Brunetti se mantenía tan alejado como le era posible, sin perder su sonido. Eran más de las once, había poca gente en las calles y casi ningún ruido ahogaba su taconeo firme y decidido.

Al salir a piazzale Roma, la mujer lo desconcertó porque, en lugar de dirigirse hacia las paradas de autobuses, cruzó al otro lado de la plaza, subió las escaleras del gran parking municipal y desapareció por la ancha puerta abierta. Brunetti cruzó corriendo la piazzale pero se detuvo en la puerta, mirando hacia el oscuro interior.

Dentro de la garita, situada a la derecha de la puerta, había un vigilante, que levantó la mirada al acercarse Brunetti.

– ¿Ha entrado una mujer con abrigo gris?

– ¿Quién se cree que es, un policía? -preguntó el hombre, lanzando una mirada a la revista que tenía abierta ante sí.

Brunetti sacó la cartera del bolsillo, extrajo su credencial y la dejó caer en la página de la revista.

– ¿Ha entrado una mujer con abrigo gris?

– La signora Ceroni -dijo el vigilante, devolviendo a Brunetti el documento.

– ¿Dónde guarda el coche?

– Planta cuatro. Bajará enseguida.

El sonido de un motor que llegaba de la rampa circular de acceso a las plantas superiores del parking corroboró sus palabras. Brunetti se apartó de la garita y fue hacia la puerta que daba a la carretera del continente. Se situó en el centro del vano y se quedó quieto, con los brazos colgando a lo largo del cuerpo.

El coche, un Mercedes blanco, bajó por la rampa y giró hacia la puerta. Los faros iluminaron de lleno a Brunetti, deslumbrándolo y obligándole a entornar los párpados.

– Eh, ¿qué hace? -gritó el vigilante, bajando del taburete y saliendo de la cabina. Dio un paso hacia Brunetti, pero en aquel momento sonó el claxon del coche, con un estrépito ensordecedor en aquel local cerrado, y el vigilante saltó hacia atrás, chocando contra el marco de la puerta. Vio cómo el coche recorría los últimos diez metros hasta donde estaba el policía. El vigilante volvió a gritar, pero el otro no se movió. El vigilante se dijo que debía darse prisa para sacar de allí al policía, pero era incapaz de moverse.

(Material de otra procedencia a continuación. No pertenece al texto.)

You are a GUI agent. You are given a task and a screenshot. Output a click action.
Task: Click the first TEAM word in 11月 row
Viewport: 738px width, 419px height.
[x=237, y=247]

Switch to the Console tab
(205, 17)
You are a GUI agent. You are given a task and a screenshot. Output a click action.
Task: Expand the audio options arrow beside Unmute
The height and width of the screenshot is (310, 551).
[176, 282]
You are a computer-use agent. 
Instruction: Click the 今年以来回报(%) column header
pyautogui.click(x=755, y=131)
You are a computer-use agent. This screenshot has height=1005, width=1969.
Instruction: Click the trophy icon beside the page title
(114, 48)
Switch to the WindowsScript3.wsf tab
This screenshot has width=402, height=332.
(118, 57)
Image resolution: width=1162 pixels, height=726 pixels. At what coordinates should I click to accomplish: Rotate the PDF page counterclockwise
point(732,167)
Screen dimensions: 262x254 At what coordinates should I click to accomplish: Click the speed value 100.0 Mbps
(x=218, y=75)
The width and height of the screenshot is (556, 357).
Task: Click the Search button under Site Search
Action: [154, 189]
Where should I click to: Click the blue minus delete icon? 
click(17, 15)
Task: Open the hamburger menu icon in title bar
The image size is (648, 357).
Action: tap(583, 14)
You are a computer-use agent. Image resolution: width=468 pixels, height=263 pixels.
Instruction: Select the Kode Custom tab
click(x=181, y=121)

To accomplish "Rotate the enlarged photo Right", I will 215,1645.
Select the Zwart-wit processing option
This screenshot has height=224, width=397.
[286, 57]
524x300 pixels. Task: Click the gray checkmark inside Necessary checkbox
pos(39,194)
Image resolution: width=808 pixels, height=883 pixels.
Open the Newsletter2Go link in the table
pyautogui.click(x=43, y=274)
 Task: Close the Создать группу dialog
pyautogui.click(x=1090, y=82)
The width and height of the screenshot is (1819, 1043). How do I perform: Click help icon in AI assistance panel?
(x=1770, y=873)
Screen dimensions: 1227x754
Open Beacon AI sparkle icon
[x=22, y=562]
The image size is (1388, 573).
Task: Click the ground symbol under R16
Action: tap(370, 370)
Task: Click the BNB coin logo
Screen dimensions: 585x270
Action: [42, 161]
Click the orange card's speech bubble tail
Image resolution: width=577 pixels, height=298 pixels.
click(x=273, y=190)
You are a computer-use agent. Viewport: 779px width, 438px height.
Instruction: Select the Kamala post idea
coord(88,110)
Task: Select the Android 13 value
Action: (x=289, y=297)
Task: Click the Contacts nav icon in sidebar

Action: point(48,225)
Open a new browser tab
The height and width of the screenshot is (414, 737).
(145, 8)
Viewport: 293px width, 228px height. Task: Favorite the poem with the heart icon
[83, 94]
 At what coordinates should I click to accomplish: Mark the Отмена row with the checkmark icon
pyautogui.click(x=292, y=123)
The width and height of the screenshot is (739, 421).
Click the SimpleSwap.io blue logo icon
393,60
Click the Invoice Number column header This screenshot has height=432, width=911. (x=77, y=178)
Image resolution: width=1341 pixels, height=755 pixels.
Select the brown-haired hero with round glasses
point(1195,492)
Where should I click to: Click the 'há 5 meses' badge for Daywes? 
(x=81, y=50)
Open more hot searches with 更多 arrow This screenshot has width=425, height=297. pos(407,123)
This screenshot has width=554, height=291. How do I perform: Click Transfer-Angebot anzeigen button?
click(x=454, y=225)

Volvió a sonar el claxon, y el vigilante cerró los ojos. Un áspero chirrido de frenos le hizo abrirlos y vio cómo el coche derrapaba en el suelo grasiento al tratar de sortear al policía, que no se había movido. El Mercedes rozó un Peugeot grande aparcado en la plaza diecisiete, viró bruscamente hacia la puerta y paró a menos de un metro del policía. El vigilante vio entonces cómo éste abría la puerta delantera derecha, decía unas palabras y, un par de segundos después, subía al coche. El Mercedes salió a la calle con una arrancada brusca y torció hacia la izquierda, camino del puente. Y al vigilante no se le ocurrió nada mejor que llamar a la policía.